Wheeler’s next visit to Brazil could come at the Rio de Janeiro 2016 Paralympic Games. It is a goal strongly planted in the head of a swimmer who missed the London 2012 Paralympic Games simply because there were no S1 classification events in which she could enter.
“I feel like it’d be fun to go down there again for another international meet with the U.S. team because I kind of know already how things are going to work,” Wheeler said, noting she was bit intimidated her first trip there as it was her first international meet. “I’ll just be able to relax more and have more fun, not that I didn’t have fun the first time.”
And if there is one thing that Shadow Seals coach Kiko Van Zandt knows about Wheeler, it’s that her “fun” can quickly turn into world records and gold medals.
“The thing about Kayla is, she loves to race,” said Van Zandt, who was a swim coach for the 2004 and 2008 U.S. Paralympic Teams and is a pediatric rehabilitation clinic nurse at Seattle Children’s Hospital. “Once she gets in there and gets in the water, I know that she’s giving 100 percent every single time.”
Swimming is just one part of this 2016 Paralympic hopeful who wants to become a disability rights lawyer after attending law school. She has a grade-point average of 3.8 and is participating in the Running Start program, which enables her to take college courses at Edmonds Community College in Edmonds, Wash., while she is also completing her junior year at Mountlake Terrace High School. She is on the rocketry team and robotics team in high school.
She bowls and skis and plays baseball. And she helps out another one of her coaches, Amy Rust, with the Barracudas swim team in Edmonds. Wheeler also has been known to have a huge effect on able-bodied swimmers, Van Zandt said.
“Kayla is very articulate and very bright,” Van Zandt said. “So she can kind of tell when someone maybe isn’t quite as motivated, is kind of down on themselves or whatever. She is right there to pick them up and encourage them.”
There is no bigger connection than the one that Wheeler has built with Breanna Sprenger, an 11-year-old Paralympic swimmer from Avon, Ohio, who also made the 2013 U.S. world championship team. Breanna was never in the water until her parents saw Wheeler in a competition years ago.

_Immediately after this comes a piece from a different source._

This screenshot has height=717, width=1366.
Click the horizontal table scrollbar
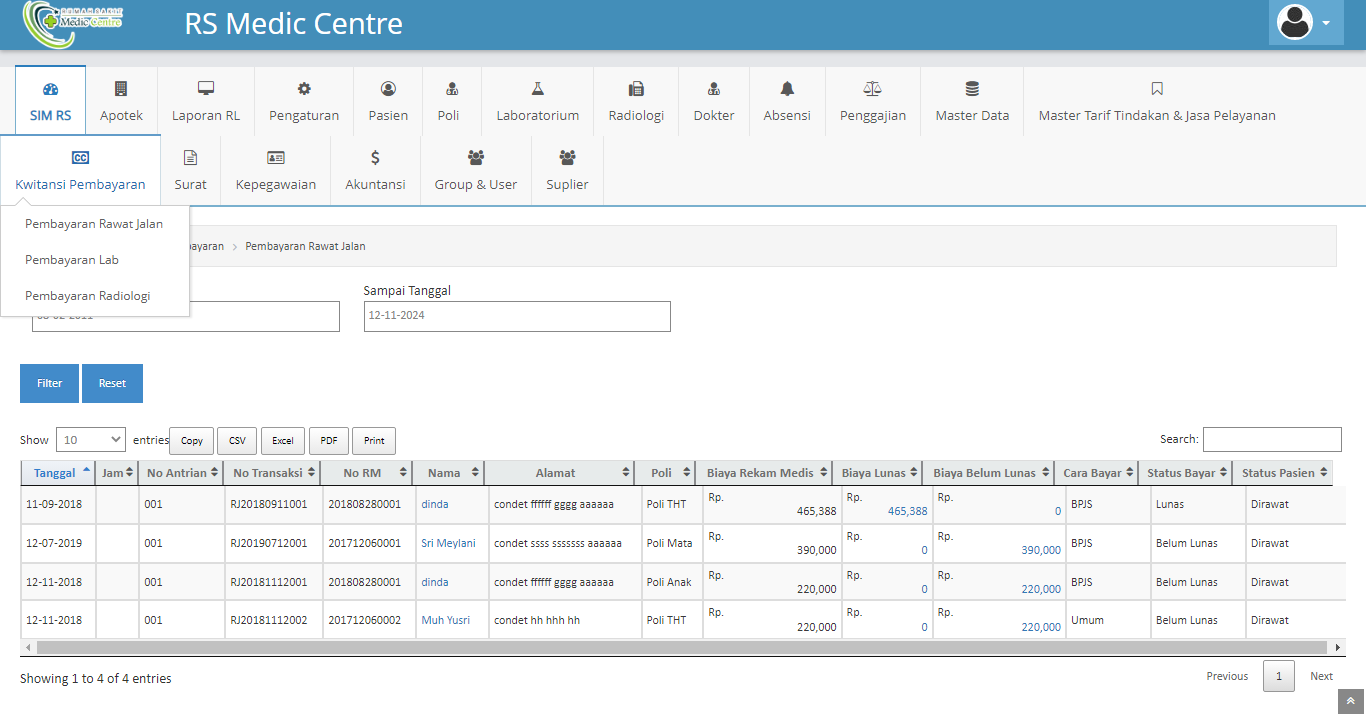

“Kayla is like her mentor,” said Joyce Wheeler, Kayla’s mom. “We met them (Breanna’s family) several years ago. They had never even thought about Breanna swimming. They saw Kayla swimming and thought it would be a great sport for Breanna. So she started and now she’s competing, too.”
In addition to building their friendship at swimming meets, the two talk frequently and have used Skype to keep in touch.
“She was really, really young and little when we first met her,” Kayla Wheeler said of Breanna. “Now she’s growing into a nice young lady, and it’s kind of fun watching her progress through that, and also progress in swimming, too.”
Together, they have ramped up the United States’ entries in the S1 classification. Even now, Wheeler is awaiting qualified S1 athletes from other countries to see if there will be S1 events at the world championships. Five athletes are needed. Currently, Joyce Wheeler said, only three S1 athletes from two countries are qualified. But this time, Kayla, who was reclassified to S1 in 2012, has qualified times that would allow her to compete in S2 and S3 events.
In the International Paralympic Committee’s swimming classification system, a lower number indicates a more severe activity limitation than a higher number.
The events Wheeler may swim in at the worlds include 50 meter fly, 50 backstroke, 50 breaststroke, 100 freestyle and 200 freestyle.
“I’m hoping to break my world record again and maybe set American and Pan American records,” she said. “I want to go for the best times in pretty much everything.”